O Secretário do Tesouro dos Estados Unidos, Scott Bessent, deve anunciar na segunda-feira o que o governo chama de sanções econômicas mais duras da história, visando isolar o Irã e colapsar sua liderança. O Presidente Donald Trump descreveu a medida como um Dia D econômico e alertou que qualquer país que forneça um suporte vital ao Irã enfrentará consequências econômicas. Essa mudança em direção à guerra econômica ocorre enquanto o conflito entre os EUA e o Irã se aproxima da marca de seis meses. Em resposta, o Presidente iraniano Masoud Pezeshkian afirmou que é um momento oportuno para encerrar a guerra porque o Irã está em uma posição de força e dignidade. Ele alegou que o mundo reconhece a vitória do Irã, embora também tenha afirmado que o Irã não se curvará à intimidação e resistirá até o último suspiro.
O conflito permanece caracterizado por um impasse militar. Os EUA mantêm um bloqueio naval dos portos iranianos, enquanto o Irã continua a limitar o transporte através do Estreito de Ormuz. Embora o Secretário de Energia dos EUA, Chris Wright, tenha declarado que o petróleo está fluindo, outros relatórios indicam que o tráfego permanece em uma fração dos níveis anteriores à guerra. Alguns relatórios sugerem que a Marinha dos EUA está protegendo comboios secretos de petroleiros para manter um fluxo de 5 a 10 milhões de barris de petróleo por dia. Enquanto isso, a liderança militar do Irã ameaçou com respostas esmagadoras e devastadoras às novas ameaças dos EUA.
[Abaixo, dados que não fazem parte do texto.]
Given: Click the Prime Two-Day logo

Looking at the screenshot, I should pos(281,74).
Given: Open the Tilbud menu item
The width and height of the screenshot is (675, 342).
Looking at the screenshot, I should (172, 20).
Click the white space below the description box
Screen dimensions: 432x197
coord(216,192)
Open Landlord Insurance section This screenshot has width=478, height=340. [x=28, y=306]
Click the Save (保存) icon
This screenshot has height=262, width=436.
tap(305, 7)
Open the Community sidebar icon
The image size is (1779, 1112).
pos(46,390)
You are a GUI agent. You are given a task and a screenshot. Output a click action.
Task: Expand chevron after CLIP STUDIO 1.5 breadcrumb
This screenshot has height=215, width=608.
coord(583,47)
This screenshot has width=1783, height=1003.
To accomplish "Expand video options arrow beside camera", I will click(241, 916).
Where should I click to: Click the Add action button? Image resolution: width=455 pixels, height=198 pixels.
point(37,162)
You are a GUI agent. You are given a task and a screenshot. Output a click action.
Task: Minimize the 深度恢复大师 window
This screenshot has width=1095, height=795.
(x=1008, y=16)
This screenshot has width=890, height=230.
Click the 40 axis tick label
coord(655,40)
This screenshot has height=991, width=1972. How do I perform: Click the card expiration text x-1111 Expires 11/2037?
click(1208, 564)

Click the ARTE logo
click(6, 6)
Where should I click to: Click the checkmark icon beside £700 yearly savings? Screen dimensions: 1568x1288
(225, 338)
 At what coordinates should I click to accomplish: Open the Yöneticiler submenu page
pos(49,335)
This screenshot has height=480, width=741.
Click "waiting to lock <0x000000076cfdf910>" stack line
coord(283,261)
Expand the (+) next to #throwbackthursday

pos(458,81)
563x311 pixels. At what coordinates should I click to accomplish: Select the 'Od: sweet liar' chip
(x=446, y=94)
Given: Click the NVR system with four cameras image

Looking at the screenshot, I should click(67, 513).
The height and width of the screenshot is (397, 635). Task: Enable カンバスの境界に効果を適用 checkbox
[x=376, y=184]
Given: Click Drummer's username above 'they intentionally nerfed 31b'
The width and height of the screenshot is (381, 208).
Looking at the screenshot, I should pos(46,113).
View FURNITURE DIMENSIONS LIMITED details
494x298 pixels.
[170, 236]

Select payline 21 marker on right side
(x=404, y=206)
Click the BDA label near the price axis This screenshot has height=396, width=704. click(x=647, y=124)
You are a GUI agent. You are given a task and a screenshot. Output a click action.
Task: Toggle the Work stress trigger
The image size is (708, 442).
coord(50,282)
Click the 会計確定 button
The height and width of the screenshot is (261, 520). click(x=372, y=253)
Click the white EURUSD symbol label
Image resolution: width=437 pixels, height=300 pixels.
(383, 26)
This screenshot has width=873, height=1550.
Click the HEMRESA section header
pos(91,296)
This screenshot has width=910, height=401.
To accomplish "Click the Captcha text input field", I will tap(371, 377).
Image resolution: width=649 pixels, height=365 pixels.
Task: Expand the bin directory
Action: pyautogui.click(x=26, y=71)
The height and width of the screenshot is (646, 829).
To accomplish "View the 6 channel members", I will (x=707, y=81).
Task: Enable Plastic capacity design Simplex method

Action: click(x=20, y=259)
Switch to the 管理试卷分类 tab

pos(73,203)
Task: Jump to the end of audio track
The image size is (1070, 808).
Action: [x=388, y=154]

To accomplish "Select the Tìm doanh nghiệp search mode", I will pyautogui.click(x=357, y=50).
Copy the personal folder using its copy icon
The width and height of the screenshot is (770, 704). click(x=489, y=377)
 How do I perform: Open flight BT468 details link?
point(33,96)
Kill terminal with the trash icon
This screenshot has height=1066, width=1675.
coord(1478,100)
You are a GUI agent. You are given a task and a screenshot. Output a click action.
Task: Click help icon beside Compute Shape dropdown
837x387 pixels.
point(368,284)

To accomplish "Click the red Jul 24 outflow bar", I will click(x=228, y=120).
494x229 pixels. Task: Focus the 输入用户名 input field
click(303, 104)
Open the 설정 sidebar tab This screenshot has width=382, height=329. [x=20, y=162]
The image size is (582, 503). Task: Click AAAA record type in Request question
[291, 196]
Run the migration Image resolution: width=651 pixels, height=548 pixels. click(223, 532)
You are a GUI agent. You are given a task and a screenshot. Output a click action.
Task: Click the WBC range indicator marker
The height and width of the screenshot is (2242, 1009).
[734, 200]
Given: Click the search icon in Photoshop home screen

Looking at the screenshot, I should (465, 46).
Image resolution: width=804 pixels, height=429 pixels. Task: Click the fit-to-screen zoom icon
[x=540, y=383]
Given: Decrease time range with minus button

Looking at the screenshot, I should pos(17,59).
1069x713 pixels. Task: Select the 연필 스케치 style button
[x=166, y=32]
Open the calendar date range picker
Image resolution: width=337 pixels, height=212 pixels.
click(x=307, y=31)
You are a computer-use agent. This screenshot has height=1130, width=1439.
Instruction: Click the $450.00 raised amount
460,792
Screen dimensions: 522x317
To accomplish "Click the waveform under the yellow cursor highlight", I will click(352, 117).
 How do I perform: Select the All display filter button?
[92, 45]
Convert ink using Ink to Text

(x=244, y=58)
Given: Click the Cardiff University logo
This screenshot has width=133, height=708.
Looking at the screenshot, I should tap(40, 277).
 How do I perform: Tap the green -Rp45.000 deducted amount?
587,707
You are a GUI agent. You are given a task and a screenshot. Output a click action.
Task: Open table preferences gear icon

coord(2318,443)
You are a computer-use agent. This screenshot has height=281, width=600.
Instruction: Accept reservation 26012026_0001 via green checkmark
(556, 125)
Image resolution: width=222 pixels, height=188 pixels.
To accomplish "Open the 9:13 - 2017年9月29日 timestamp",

Os esforços diplomáticos permanecem estagnados. O Presidente Trump afirmou que o Irã adoraria fazer um acordo, mas ainda não está pronto para fazer o acordo certo. Ele também alegou que os EUA têm controle total sobre a região, incluindo o Estreito de Ormuz. Autoridades iranianas condenaram as sanções dos EUA como terrorismo econômico e uma violação do direito internacional. A China, principal parceiro comercial do Irã, criticou as medidas dos EUA e instou todas as partes a resolver o problema por meio de medidas responsáveis.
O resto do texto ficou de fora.